* WHAT IS EXPECTED
All entries need to be written out verbatim, with pictures omitted.

(SUPPLIED RECORDS Opens)

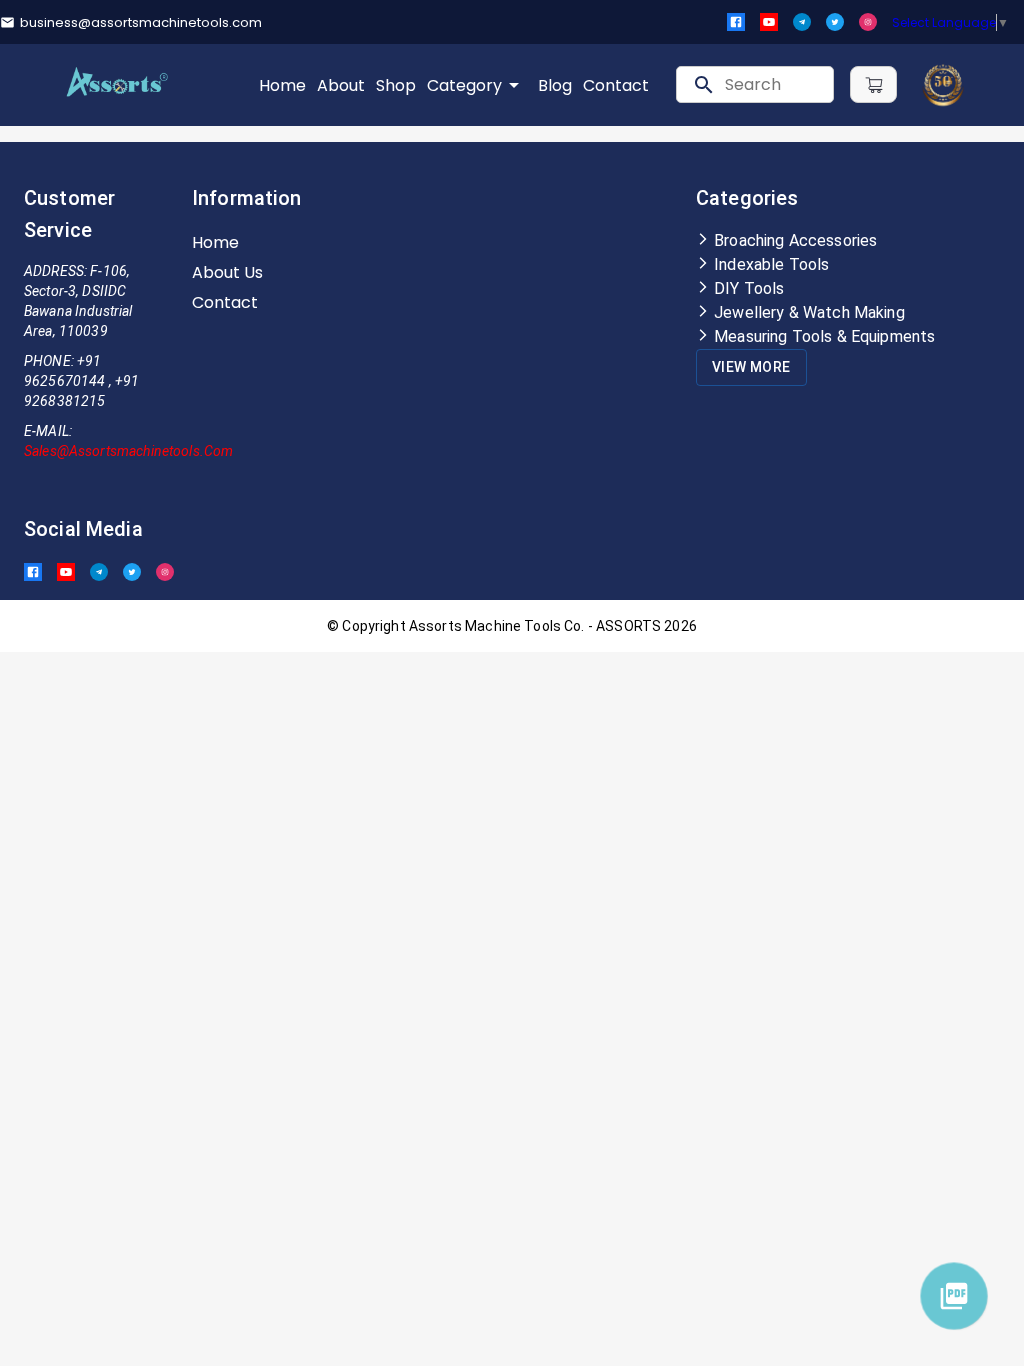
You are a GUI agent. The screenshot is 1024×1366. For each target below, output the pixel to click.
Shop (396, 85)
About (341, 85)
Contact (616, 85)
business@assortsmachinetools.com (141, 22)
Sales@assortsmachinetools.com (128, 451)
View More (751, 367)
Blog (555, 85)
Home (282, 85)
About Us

(SUPPLIED RECORDS Closes)

* OUTPUT OF THE TASK
You are a GUI agent. The screenshot is 1024×1366. For each target below, output the pixel to click.
Shop (396, 85)
About (341, 85)
Contact (616, 85)
business@assortsmachinetools.com (141, 22)
Sales@assortsmachinetools.com (128, 451)
View More (751, 367)
Blog (555, 85)
Home (282, 85)
About Us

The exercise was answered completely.